Была у меня бабушка, лет восьмидесяти. История этой старухи – настоящая сказка. Ну да не о том речь… Было ей лет восемьдесят, а напротив нашего дома жила девушка, красавица писаная, по имени Кристалло. Каждый субботний вечер мы, сельские парни, пили, а затем в приподнятом настроении, с веточкой базилика за ухом пели ей серенады, и один из моих двоюродных братьев подыгрывал на тамбуре[25]. Страсть кипела, сердце разрывалось, мы ревели, как быки. Все мы желали ее, и каждый субботний вечер всей толпой шли к ней, чтобы она выбрала кого-нибудь из нас.

И вот, представляешь, хозяин… Женщина – ужасное таинство и страдает от раны, которая не заживает никогда. Все раны заживают, но эта – никогда, что бы она ни говорила. Что из того, если женщине восемьдесят? Рана все равно открыта.

Каждую субботу старуха придвигала свою кушетку к окну, брала тайком зеркальце, расчесывала остатки своих жидких волос и делала пробор. Она воровато озиралась, чтобы мы не увидели, а если кто из нас подходил ближе, съеживалась тихонько, словно Пресвятая Дева у католиков, и прикидывалась спящей. Но разве могла она уснуть! Она ждала серенаду. Восьмидесятилетняя! Понимаешь, какое таинство есть женщина, хозяин? Теперь, как подумаю об этом, хочется рыдать. Но тогда я был мальцом, ничего не понимал и только смеялся. Однажды я разозлился на нее, потому что она ругала меня за то, что бегаю за девками, и врезал ей сгоряча: «А ты сама зачем натираешь по субботам губы ореховым листом и делаешь пробор? Думаешь, мы тебе серенады поем?

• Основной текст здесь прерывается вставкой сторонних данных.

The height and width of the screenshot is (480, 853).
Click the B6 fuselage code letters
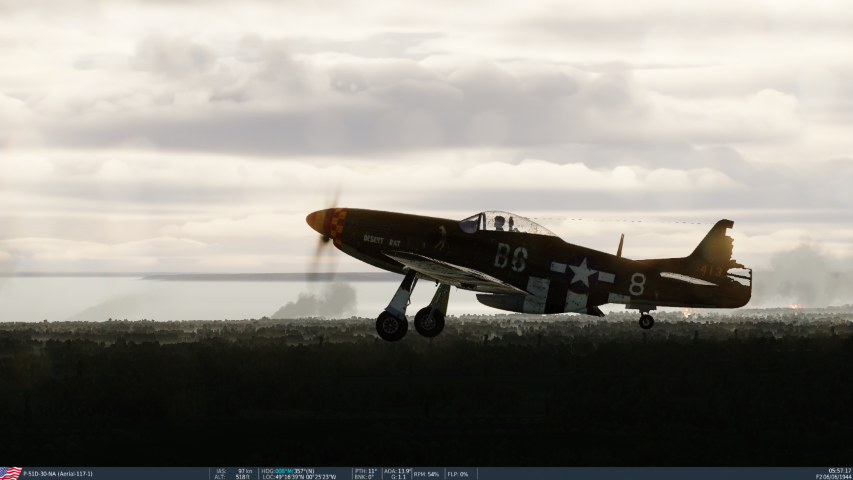[x=510, y=257]
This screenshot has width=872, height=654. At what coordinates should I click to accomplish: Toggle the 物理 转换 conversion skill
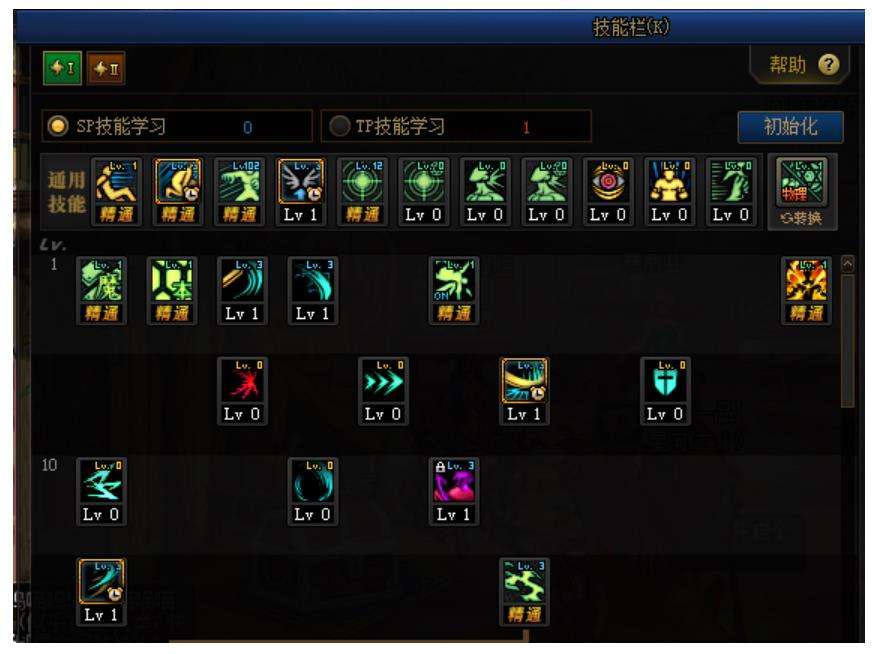click(x=801, y=192)
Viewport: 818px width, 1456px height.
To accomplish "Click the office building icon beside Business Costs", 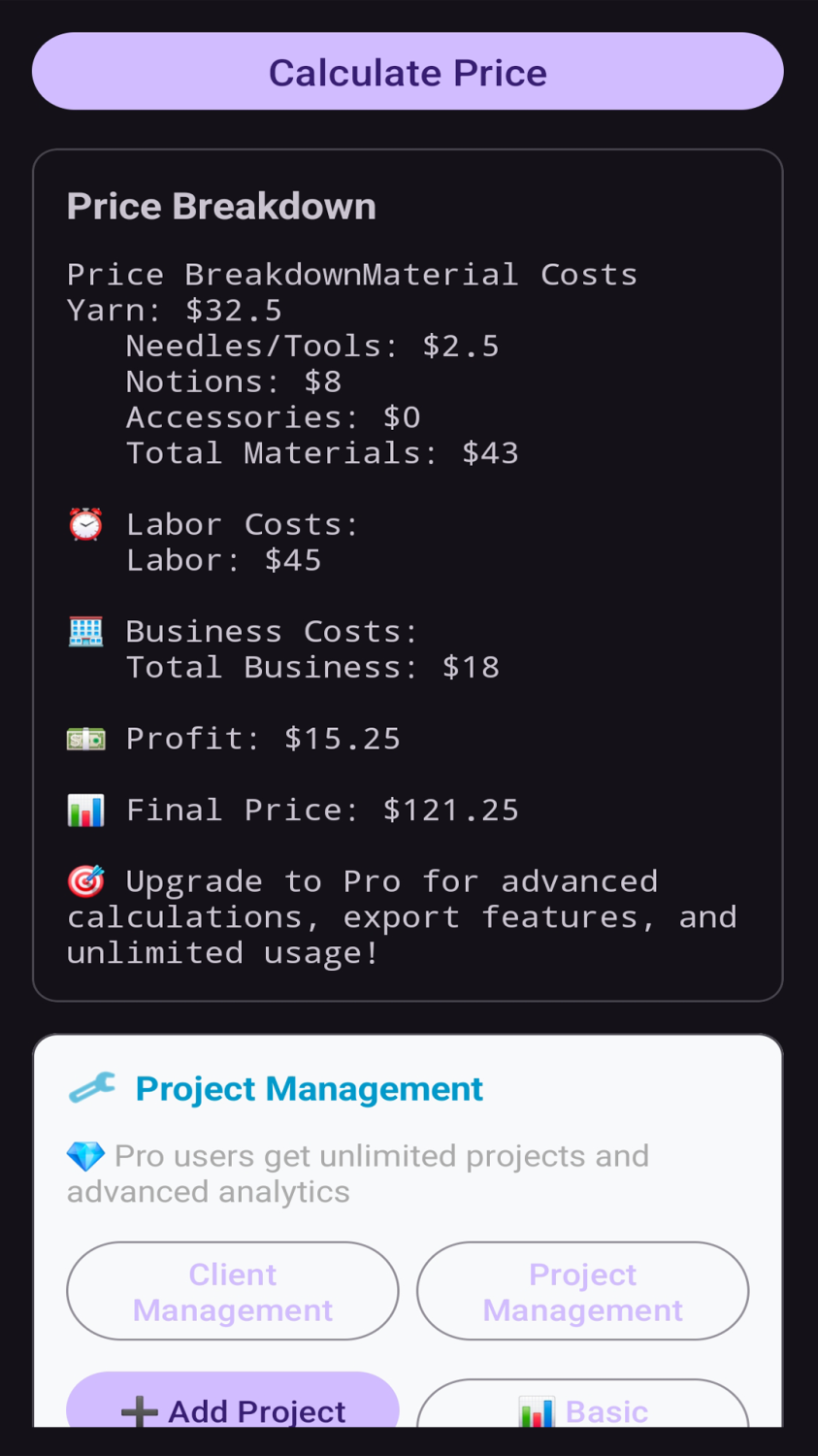I will pyautogui.click(x=85, y=632).
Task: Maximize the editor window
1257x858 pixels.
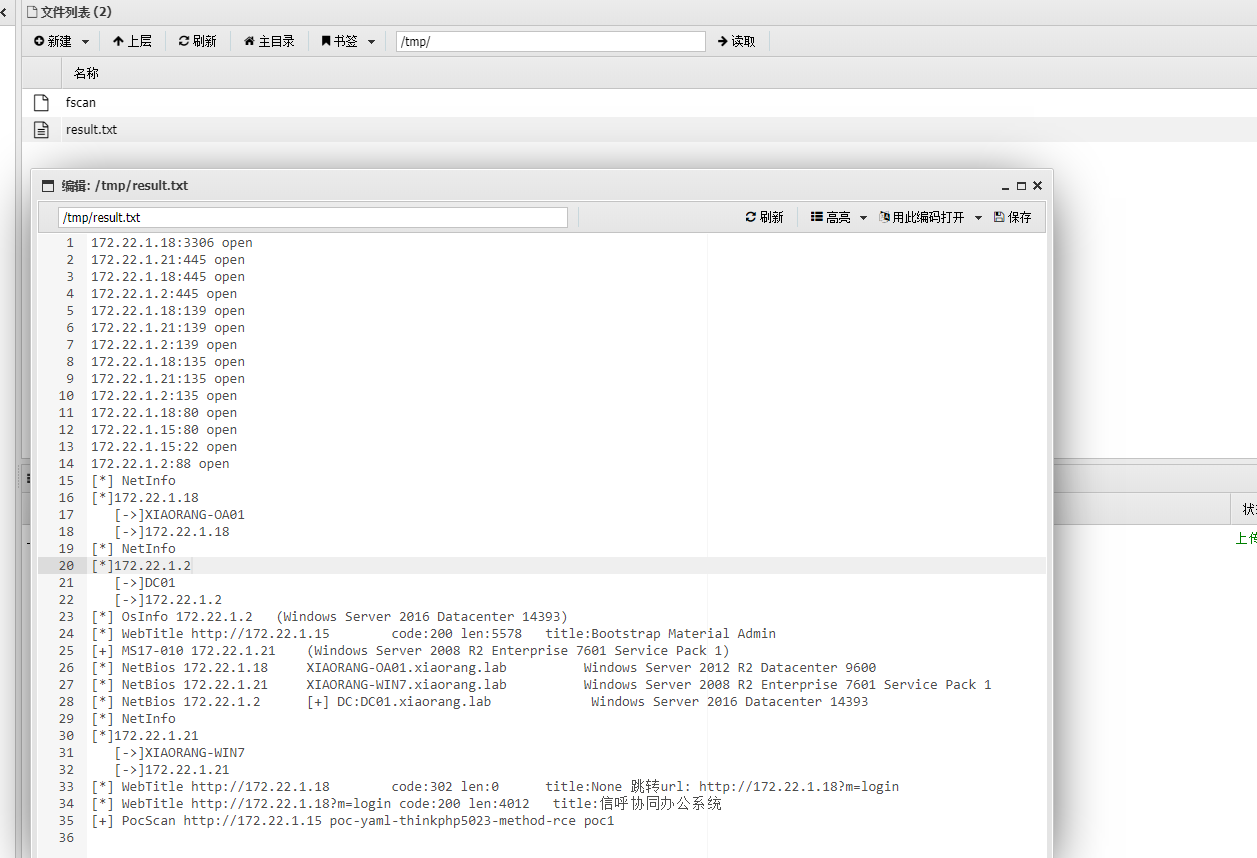Action: pyautogui.click(x=1021, y=186)
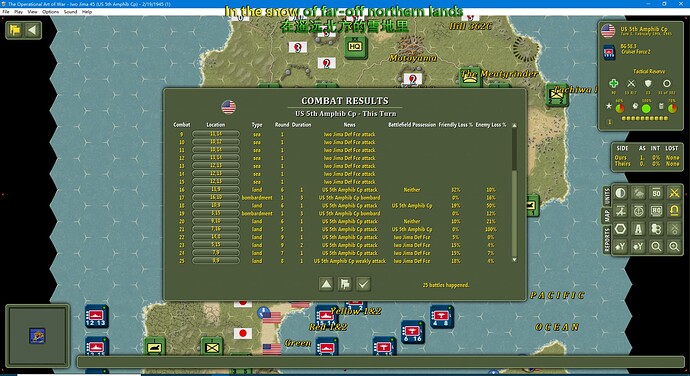Screen dimensions: 690x376
Task: Click the back arrow icon in the top-left corner
Action: tap(32, 30)
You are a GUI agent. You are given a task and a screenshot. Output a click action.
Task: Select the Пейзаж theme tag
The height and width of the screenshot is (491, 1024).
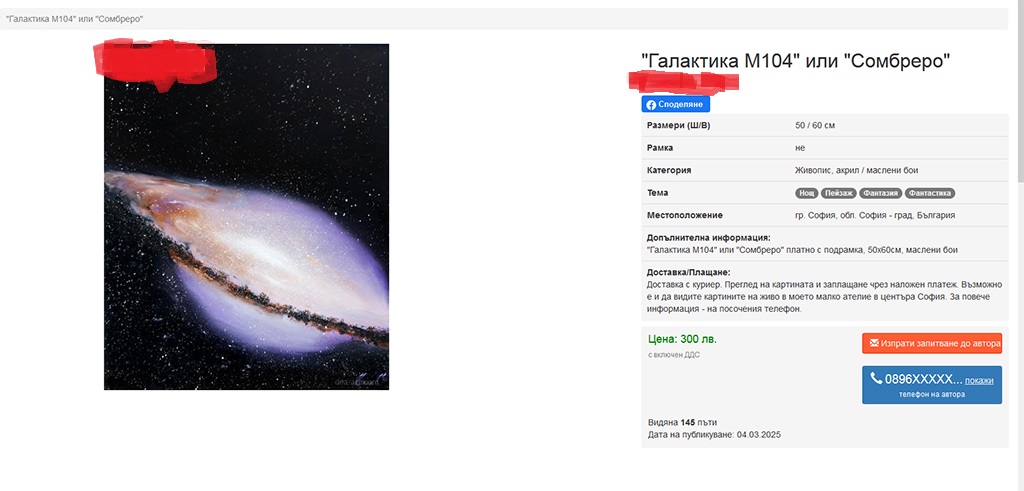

Нам Кристалло нужна, а от тебя уже ладаном пахнет!»

Поверишь ли, хозяин, но тогда я впервые понял, что такое женщина. Две горючие слезы покатились у бабушки из глаз. Она сжалась, как побитая собака, нижняя челюсть у нее затряслась. «Кристалло! – кричал я, подступая к ней ближе, чтобы лучше слышно было. – Кристалло!» Юность жестока и бессердечна, потому что не понимает. Бабушка воздела свои костлявые руки к небу и воскликнула: «Проклинаю тебя от всей души!» С того дня злополучной моей бабушке становилось все хуже и хуже. Она совсем зачахла и два месяца спустя свалилась замертво. Когда бабушка уже испускала дух, она заметила меня, глубоко вздохнула, словно черепаха, протянула свою сухую руку, желая схватить меня, и прошипела: «Это ты меня доконал, ты, проклятый Алексис! Будь ты проклят, и чтоб тебе испытать то же, что я испытала!»

Зорбас засмеялся.

– Проклятие старухи не пропало зря! – сказал он, поглаживая усы. – Мне уже, должно быть, шестьдесят пять, но даже в сто ума-разума я, видать, не наберусь: все буду носить зеркальце в кармане и гоняться за женским племенем.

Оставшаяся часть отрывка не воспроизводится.